Fighting bias in AI systems is an increasingly big topic – and challenge – for business. Drafting a set of principles is a good start, but when it comes to bridging the gap between the theory and the practical application of responsible AI, organizations often find themselves at a loss.
London-based startup Synthesized set out to ease that challenge, and has now launched a tool that aims to quickly identify and mitigate bias in a given dataset. For data scientists working on an AI project, the company has built a platform that scans datasets in minutes, and provides an in-depth analysis of the way different groups of people are identified within that dataset.
If, in comparison to the rest of the dataset, a particular group is disproportionately tied to a criteria that generates bias, Synthesized's software can flag the issue to the user. The technology also generates a "fairness score" for the dataset, which varies from zero to one and reflects how balanced the data is overall.
As the name suggests, Synthesized has also developed a synthetic data generation technology, which is used at the end of the process to re-balance the dataset with artificial data that fills in the gaps where bias was identified, to make sure that every group of people is represented fairly.
Synthesized's founder Nicolai Baldin told ZDNet: "By creating these simulated and curated high-quality datasets, you can build better services. We wanted to show that it is possible to make the dataset fairer without lowering the quality of the data. In fact, the results of AI models will improve because those groups that were missing will be represented."
The process is seemingly straightforward. Synthesized's bias detection platform only requires uploading a structured data file, like an Excel spreadsheet, to kick off the analysis process; and users can select a specific target, for example "annual income", that bias will be identified against.
The software will then profile the entire dataset in relation to the target to establish whether minority groups are unfairly associated, in this example, to different types of income.
The first step consists of digging out the groups that are likely to be discriminated against, which the technology identifies based on legally protected characteristics that are defined in UK and US law – age, disability, gender, marriage, race, religion, sexual orientation and so on.
As an example, Baldin runs a publicly available dataset of 32,000 people through the platform. With some protected characteristics intersecting, almost 270 minority groups are profiled by the software. For example, 186 individuals in the dataset are identified as "female, married, aged 33 to 41".
Once the software has identified and created groups of protected characteristics, it can assess whether a particular cluster is showing significant differences in relation to the target that was set at the beginning of the process – whether that difference is reflective of a positive bias, or of a negative one.
"What we can see here, in the example of the group of 'female, married, aged 33 to 41', is a positive bias, meaning that the income for this group is actually higher compared to the overall income for the entire dataset," explains Baldin.
"So, the software is able to find those abnormal groups from a statistical point of view," he continues. "It profiles the entire dataset across different groups and compares these distributions statistically.

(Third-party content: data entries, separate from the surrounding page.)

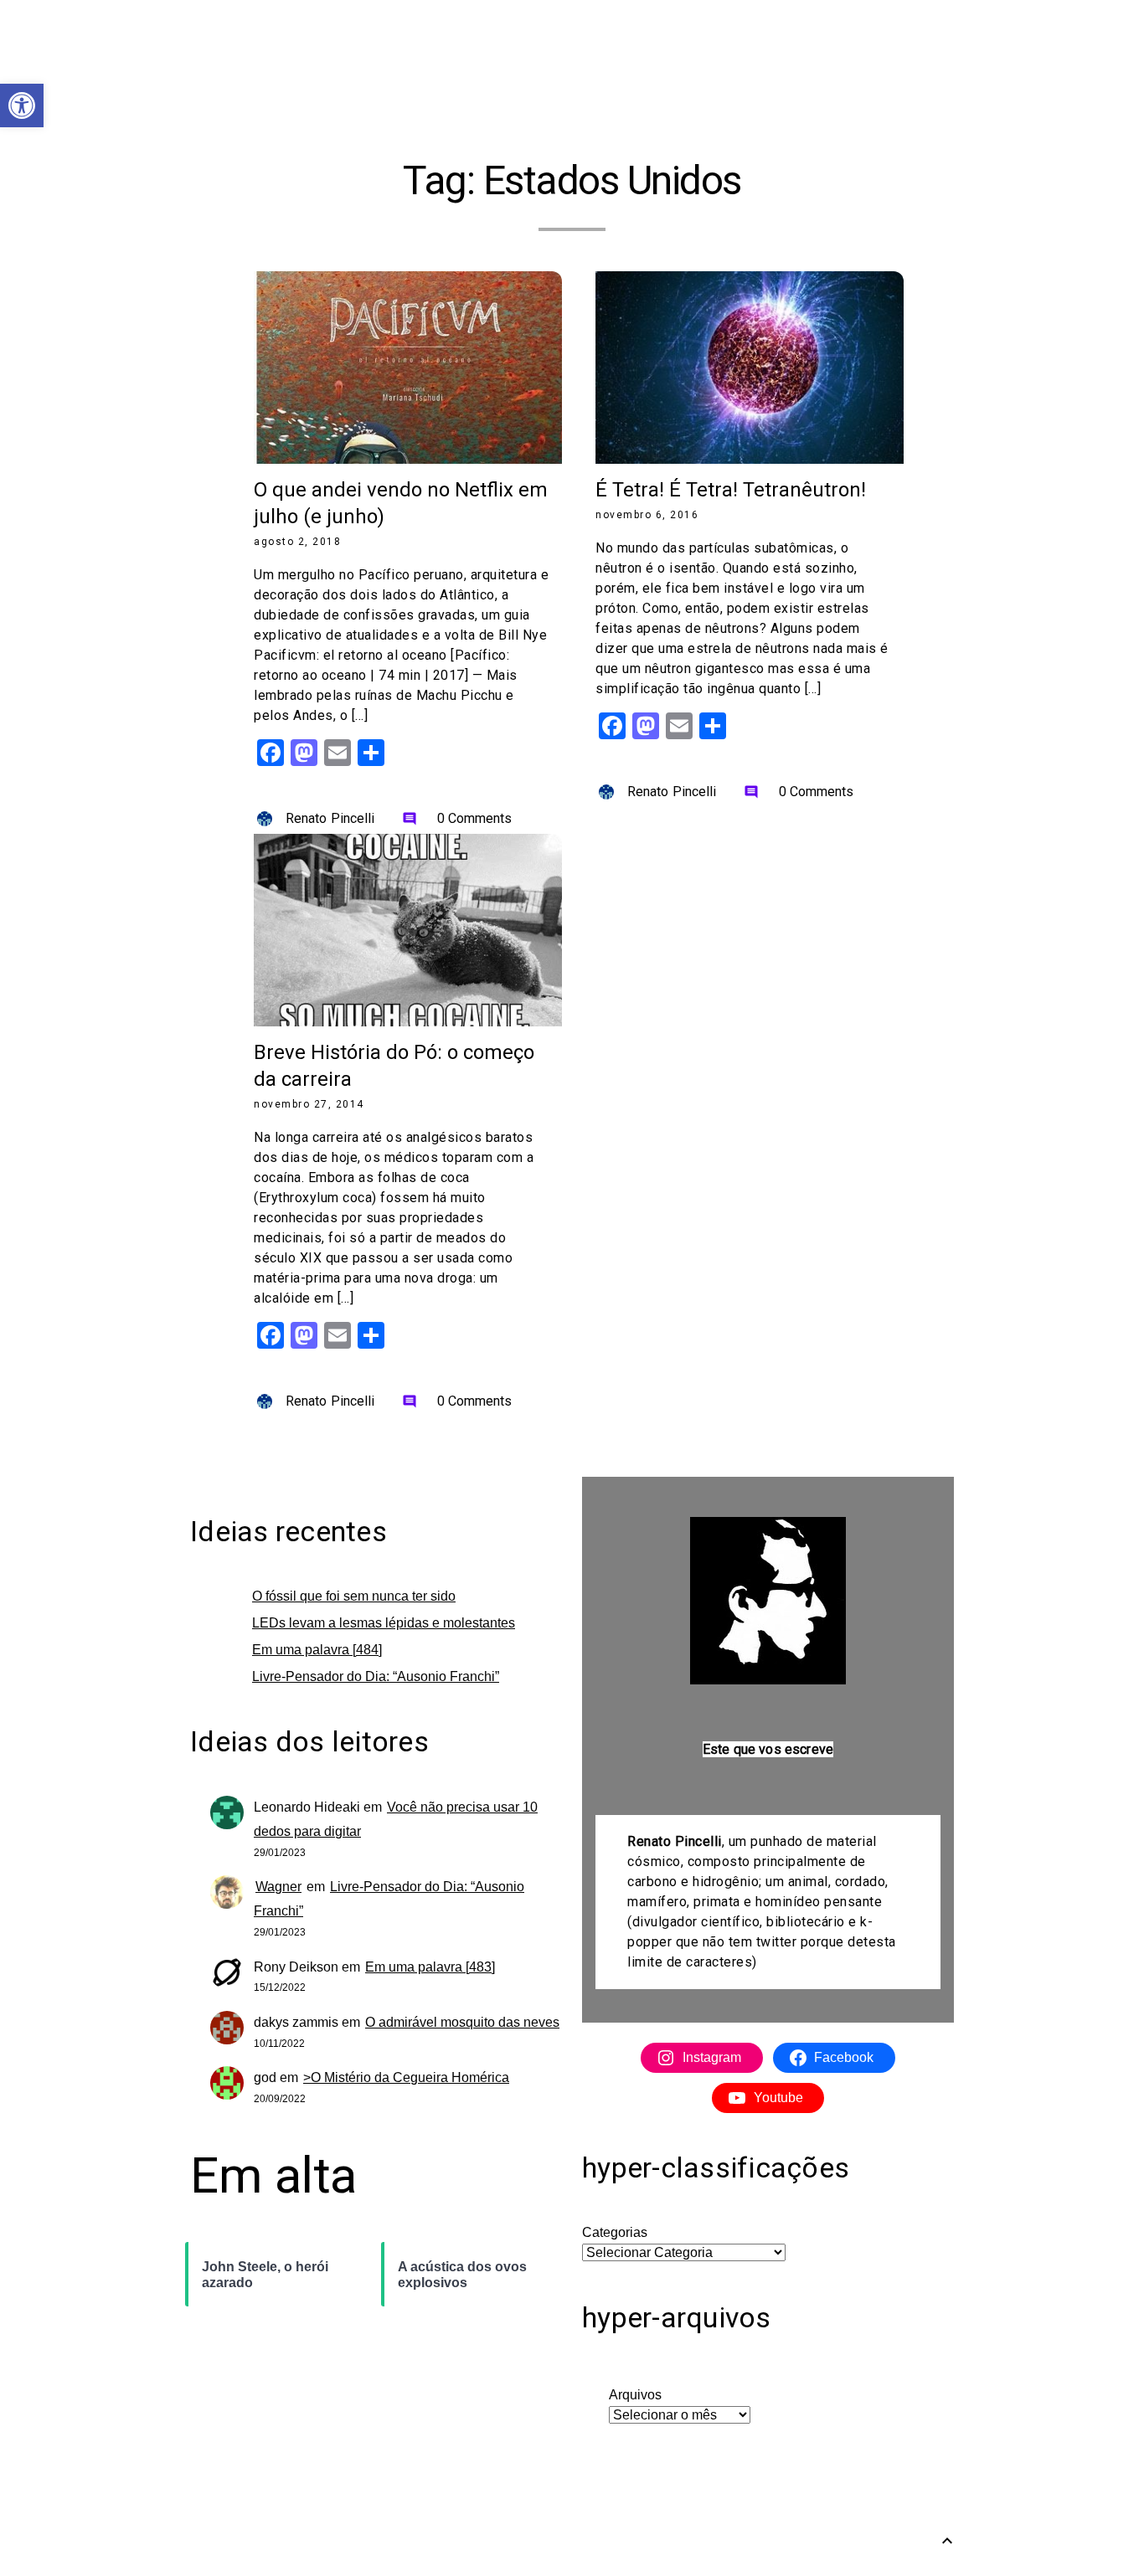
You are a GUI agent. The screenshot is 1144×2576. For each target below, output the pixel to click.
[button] (22, 105)
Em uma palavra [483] (430, 1967)
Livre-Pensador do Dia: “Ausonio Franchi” (375, 1676)
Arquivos (635, 2395)
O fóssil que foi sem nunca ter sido (354, 1596)
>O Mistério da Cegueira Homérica (406, 2077)
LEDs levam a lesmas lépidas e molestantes (383, 1623)
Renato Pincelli (330, 818)
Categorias (614, 2232)
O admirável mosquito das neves (462, 2022)
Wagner (278, 1886)
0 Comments (457, 818)
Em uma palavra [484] (317, 1650)
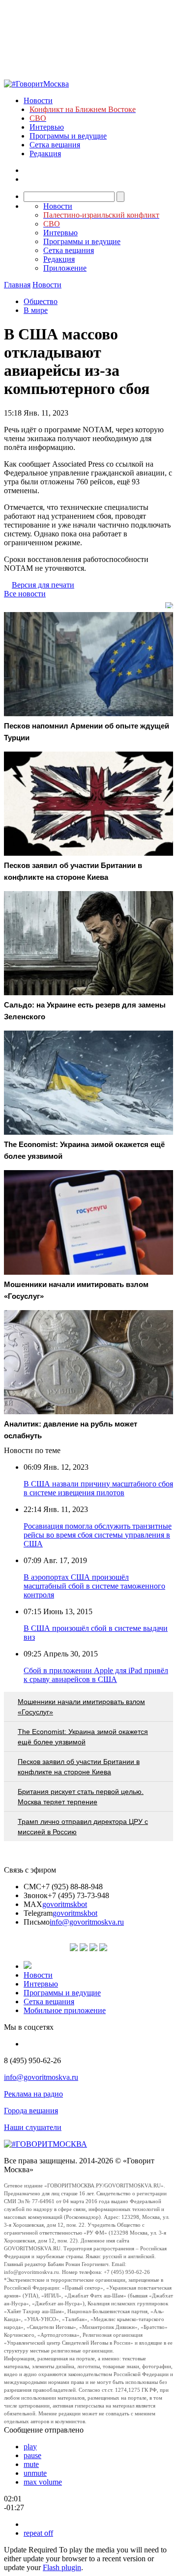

If there is enough evidence to say the distribution is different from the overall distribution, then we flag it."
Based on the outcome of the analysis, the dataset is then assigned a fairness score, and users are given the option to artificially re-balance the data. Creating synthetic data, in fact, is at the heart of Synthesized's technology stack. Using synthetization technology, the platform can simulate new groups of individuals that were previously identified as missing or unfairly represented, adjusting the overall fairness score of the dataset.
"We've seen some attempts in academia and industry to identify those biases, but to the best of my knowledge there is no tool that is able to create simulated datasets with no examples of bias in them," says Baldin.
Bias in AI has been a hot topic for years, and has impacted individuals in all sorts of ways, from recruitment processes to healthcare decisions through law enforcement and criminal justice.
In the summer, there was broad criticism of the use of a biased algorithm to determine UK school-student grades while physical exams were cancelled. The AI system had based its predictions on an unfair dataset that put students from poorer backgrounds at a disadvantage.
There is certainly mounting pressure from the public for companies and developers to build AI systems that are ethical. A recent public poll in the UK found that half of UK adults felt that they couldn't trust computer scientists to create algorithms that are focused on improving the quality of their lives. The majority of respondents (62%) also said computer programmers should be qualified as chartered professionals, meeting similar standards to accountants, for example.
Google's What-If tool and IBM's AI Fairness package both provide analysis tools to test datasets for biases, but they remain designed for experts. Baldin hopes that Synthesized's intuitive platform will encourage more users to tackle the issue.
That is not to say that perfectly unbiased datasets are likely to become a reality any time soon. "If we stick to the legal definitions of protected characteristics, then the platform is able to eliminate all the biases," maintains Baldin. "But we need to be careful with what we mean by 'all'. There may be other groups that are not legally protected by the law, but which some people believe are discriminated against."
The debate is not new, and it won't go away anytime soon. To help advance research in the field, however, Baldin has chosen to open-source the bias identification part of Synthesized's new platform, for engineers and data scientists to contribute new ideas.
In the meantime, interested coders can already make use of the program, and are allowed to upload up to three datasets for free.